▶ _What is asked_
Rewrite the stretch of the AMC-10A angle problem from "Check the answer" through "out \(\angle BFC\)", with "diagram" replaced by "figure".
Start of Extract provided
Measure of angle  - AMC-10A, 2019- Problem 13


Let $\triangle A B C$ be an isosceles triangle with $B C=A C$ and $\angle A C B=40^{\circ} .$ Construct the circle with diameter $\overline{B C}$, and let $D$ and $E$ be the other intersection points of the circle with the sides $\overline{A C}$ and $\overline{A B}$, respectively. Let $F$ be the intersection of the diagonals of the quadrilateral $B C D E .$ What is the degree measure of $\angle B F C ?$

,

  • $90$
  • $100$
  • $105$
  • $110$
  • $120$

Key Concepts


Geometry

Circle

Triangle

Suggested Book | Source | Answer


Suggested Reading

Pre College Mathematics

Source of the problem

AMC-10A, 2019 Problem-`13

Check the answer here, but try the problem first

$110^{\circ}$

Try with Hints


First Hint

According to the questation we draw the diagram. we have to find out \(\angle BFC\)
End of Extract provided
Start of Raw data
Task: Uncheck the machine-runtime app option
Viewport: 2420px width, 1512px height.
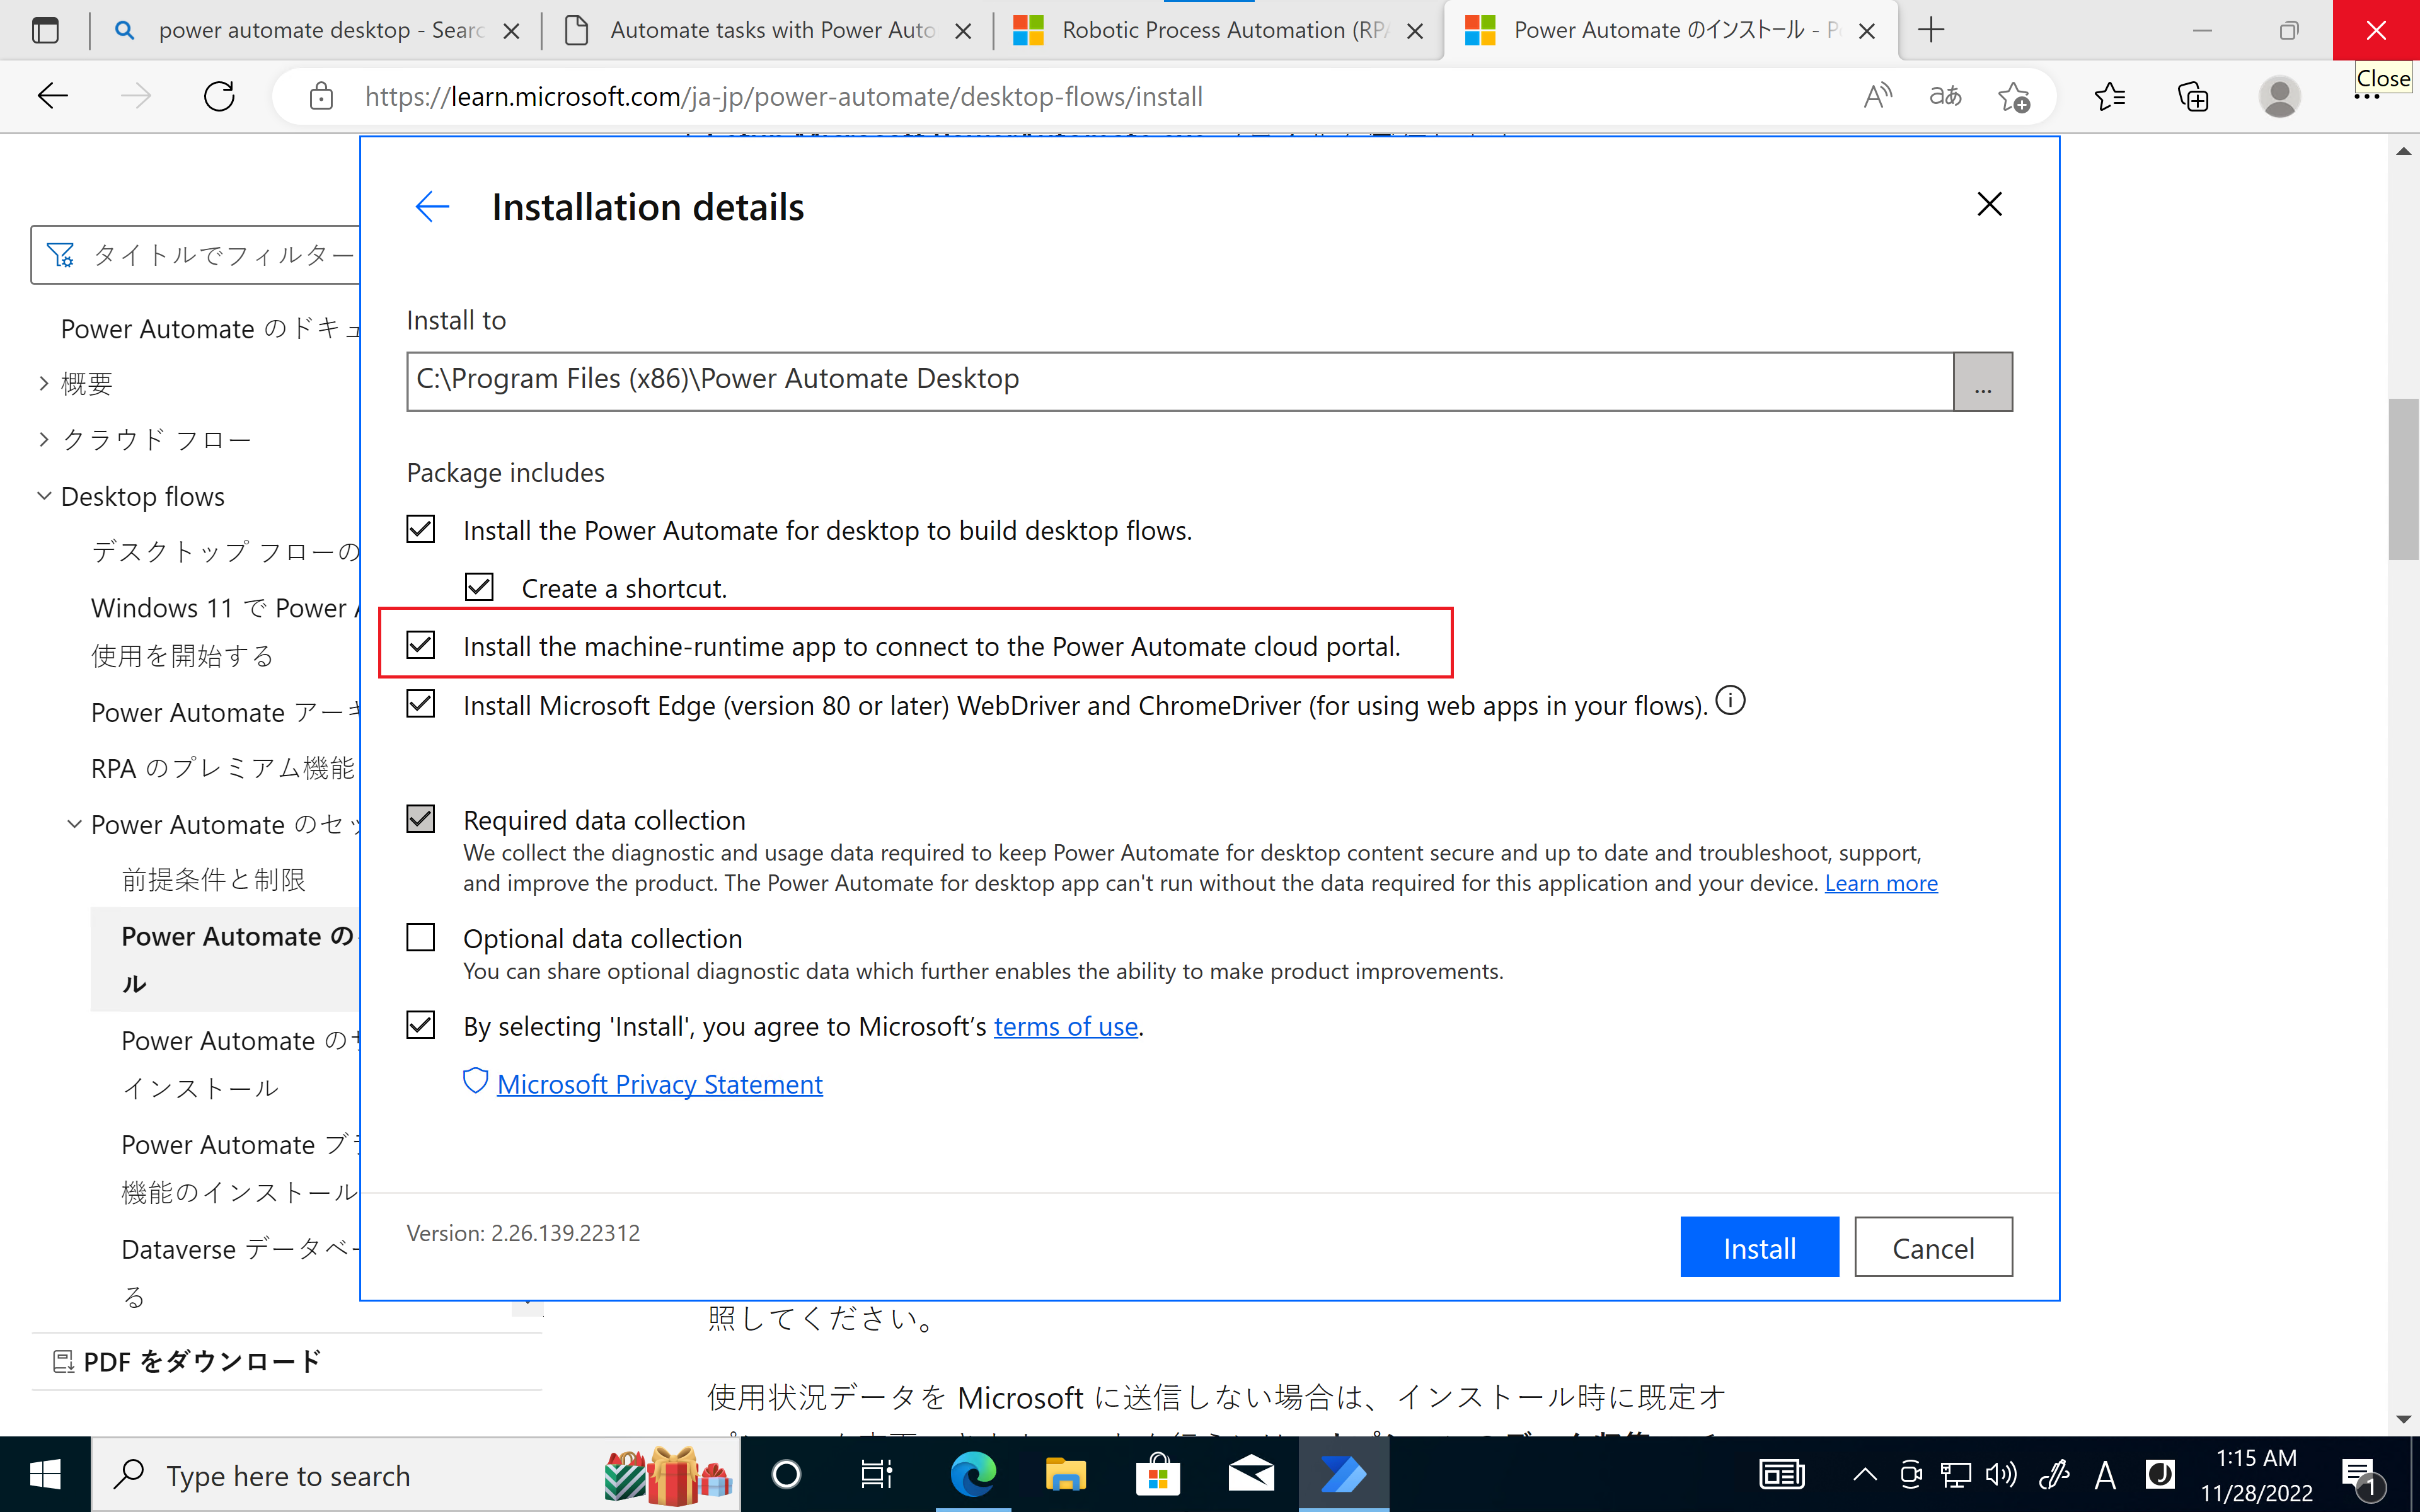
End of Raw data
▶ _The response_
Check the answer here, but try the problem first

$110^{\circ}$

Try with Hints


First Hint

According to the questation we draw the figure. we have to find out \(\angle BFC\)